You must also pass the PFS Exam unless you have passed the CFP or Chartered Financial Consultant (ChFC) exam — in which case, AICPA considers you to have met the exam requirement.
Resources for Financial Advisors
Whether you’re looking for information on industry regulations, the latest financial news or career development and training opportunities, resources for financial advisors abound.
Government entities, advocacy groups and self-regulating organizations (SROs) offer subscriptions, memberships and publications to suit the needs of financial professionals at every level.
Among the many authoritative sources of information for financial advisors are:Association for Financial Counseling & Planning Education
AFCPE’s mission is to certify and support financial professionals across the globe to promote integrity and competence within the financial industry.
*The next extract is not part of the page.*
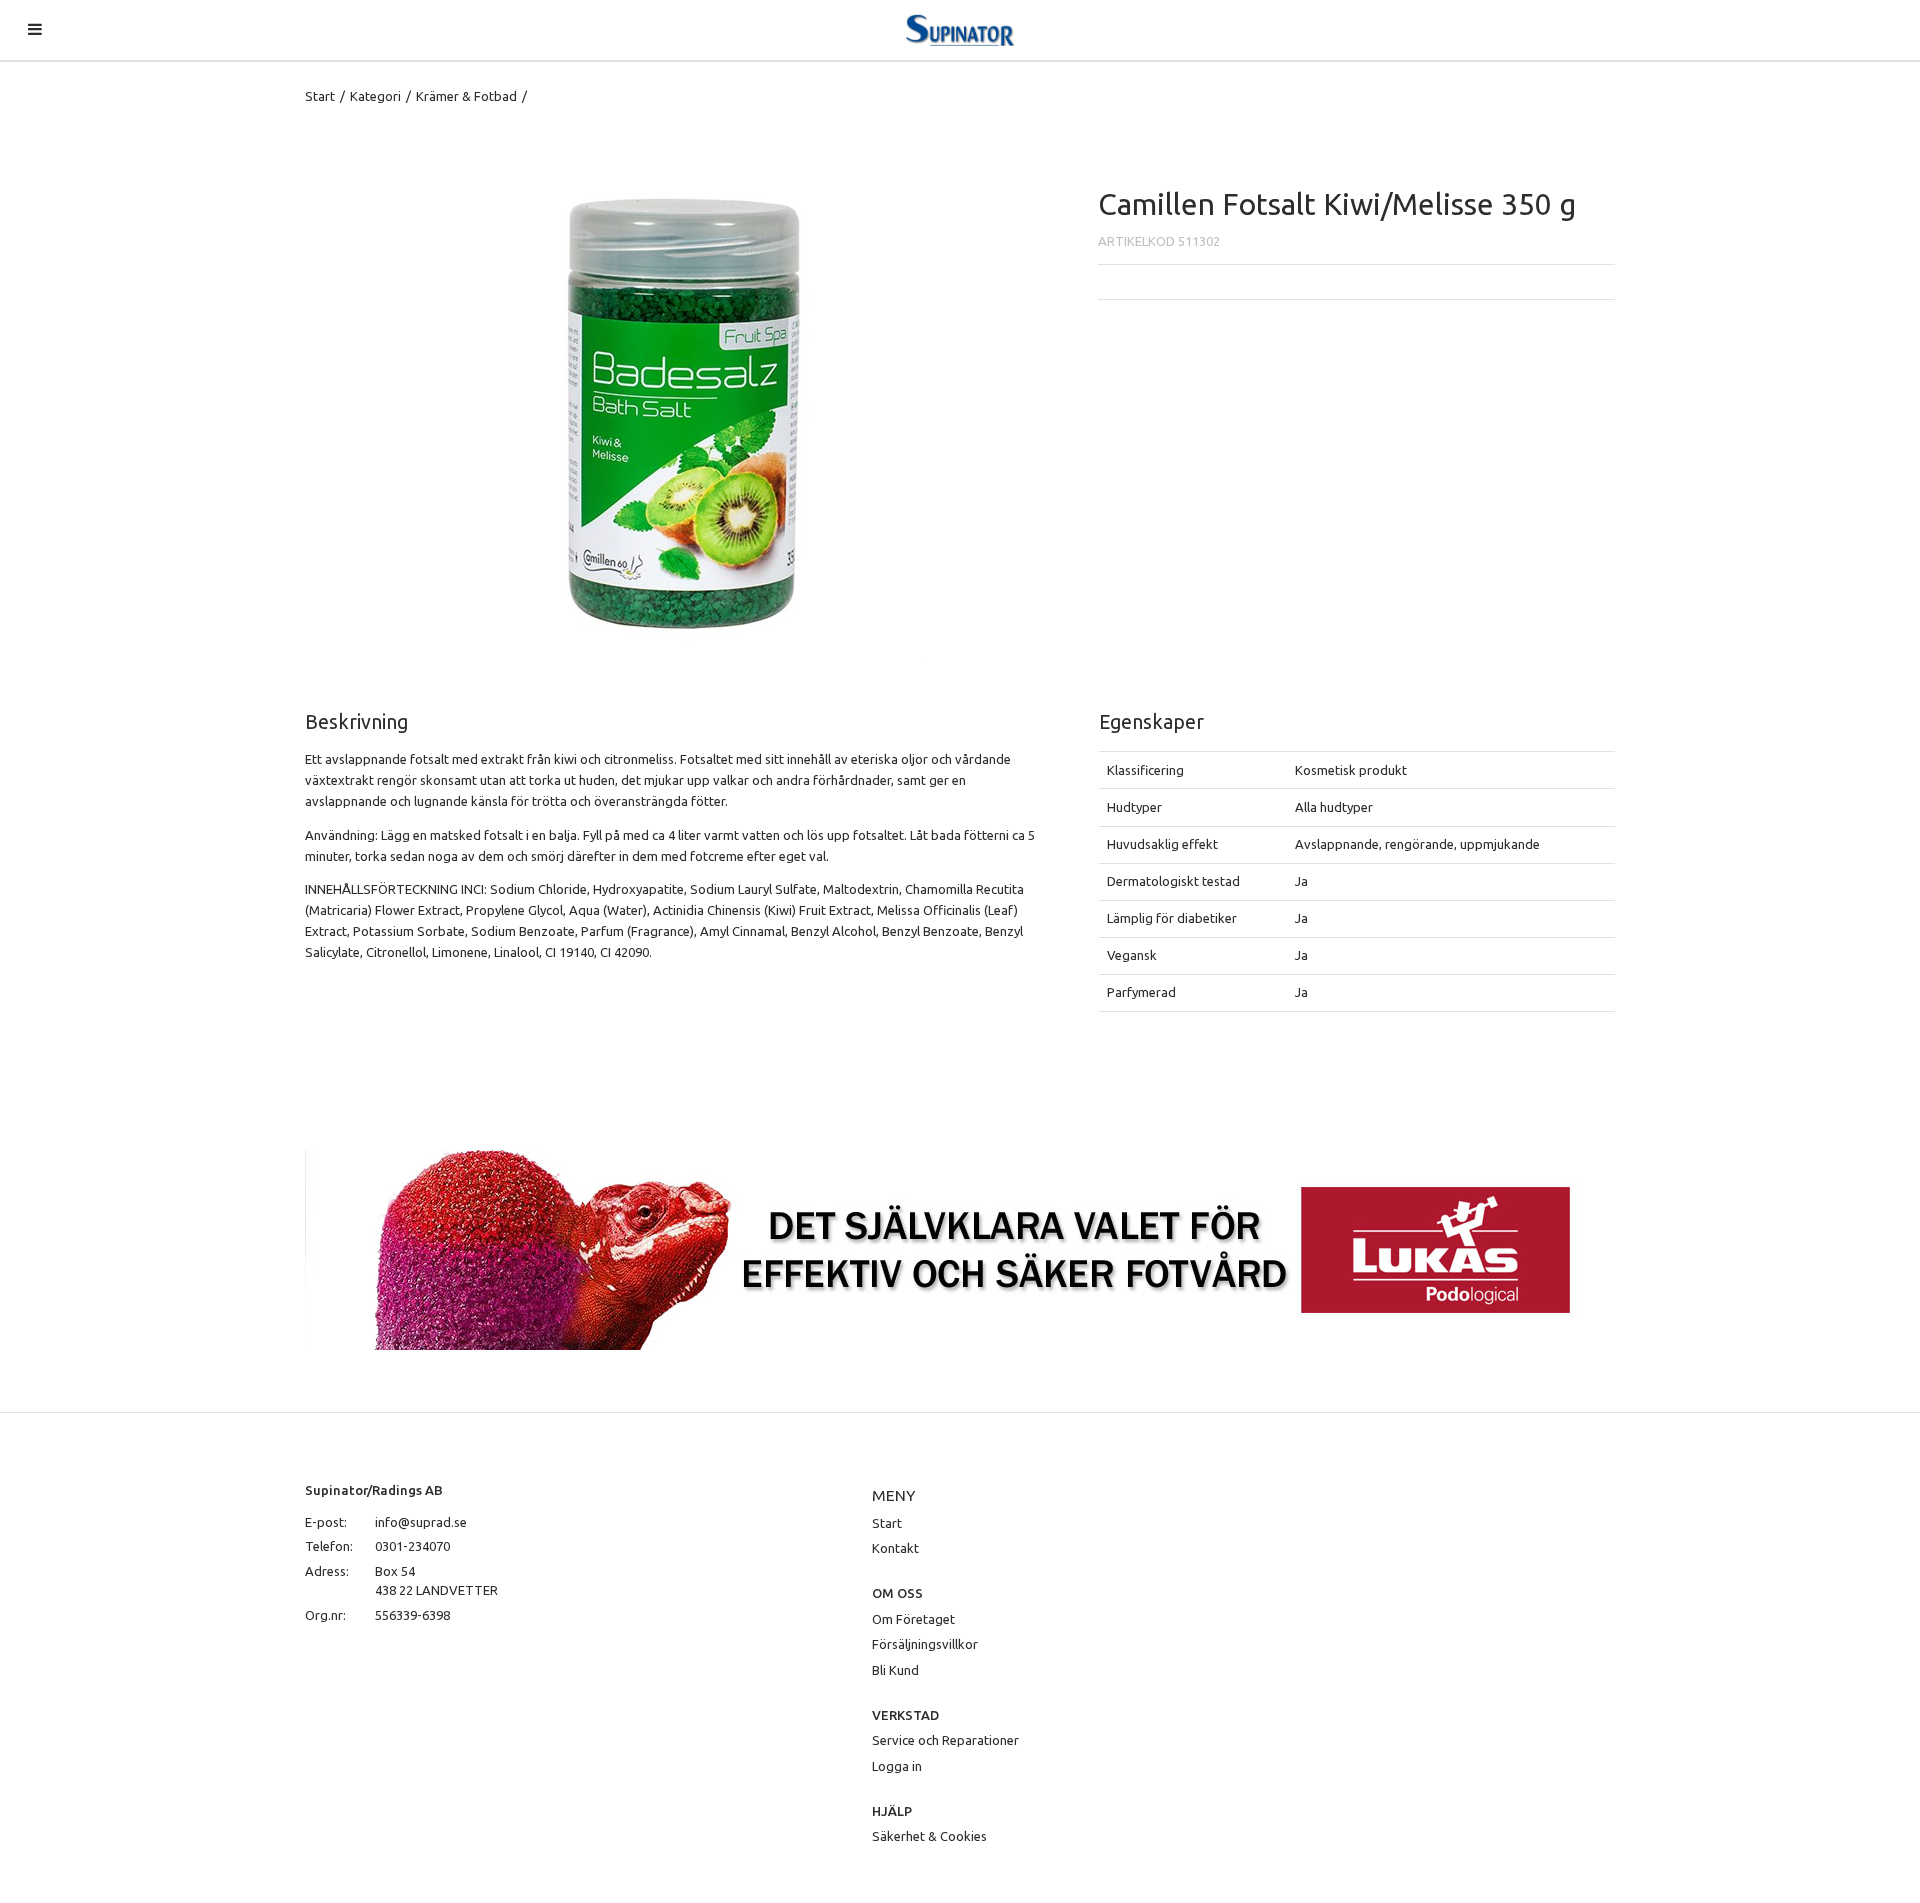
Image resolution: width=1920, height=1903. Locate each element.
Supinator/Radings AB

CFA Institute touts itself as the “premier global association for investment management professionals” and pursues its mission through education and advocacy.
CFP provides financial advisors and planners with training and certification to ensure that CFP professionals are able to develop holistic financial plans for their clients at all stages of their lives.
FINRA is an SEC-supervised nonprofit that supports investors, firms and policymakers to “create a regulatory environment that promotes collaboration, innovation, and fairness.”
NAFPA is an association of fee-only financial advisors that requires members to sign a fiduciary oath, which is renewed annually, and subscribe to its code of ethics.
Sign up for newsletters and alerts from your favorite organizations to ensure you’re always up-to-date on the current financial landscape and can advise your clients accordingly.
Tips for Talking to Clients
Engaging clients starts with active listening. Taking the time to listen to your clients and respond with an earnest value proposition is the key to building trust and loyalty. The very nature of the financial advisor’s work requires a high level of confidence and comfort.
- Provide greater access to information.
- Check in with clients more often.
- Ask thoughtful questions instead of “outlining or prescribing preformed strategies.”
- Get to know clients deeply.
- Consider each client’s concerns and goals.
Your clients’ success — and ultimately your success — depends on your willingness and ability to listen without allowing your own agenda to influence what you hear and to respond with a solution that fits the client’s needs. If your clients feel misheard, misunderstood or neglected, they won’t trust you.
Likewise, if they are confused or overwhelmed by language and jargon they don’t understand, they won’t trust you.
New, less experienced advisors sometimes get too caught up in the features of a product that they forget to listen to their clients. Trying to sell a client on a product with features she doesn’t need will quickly erode trust and may cost you the relationship.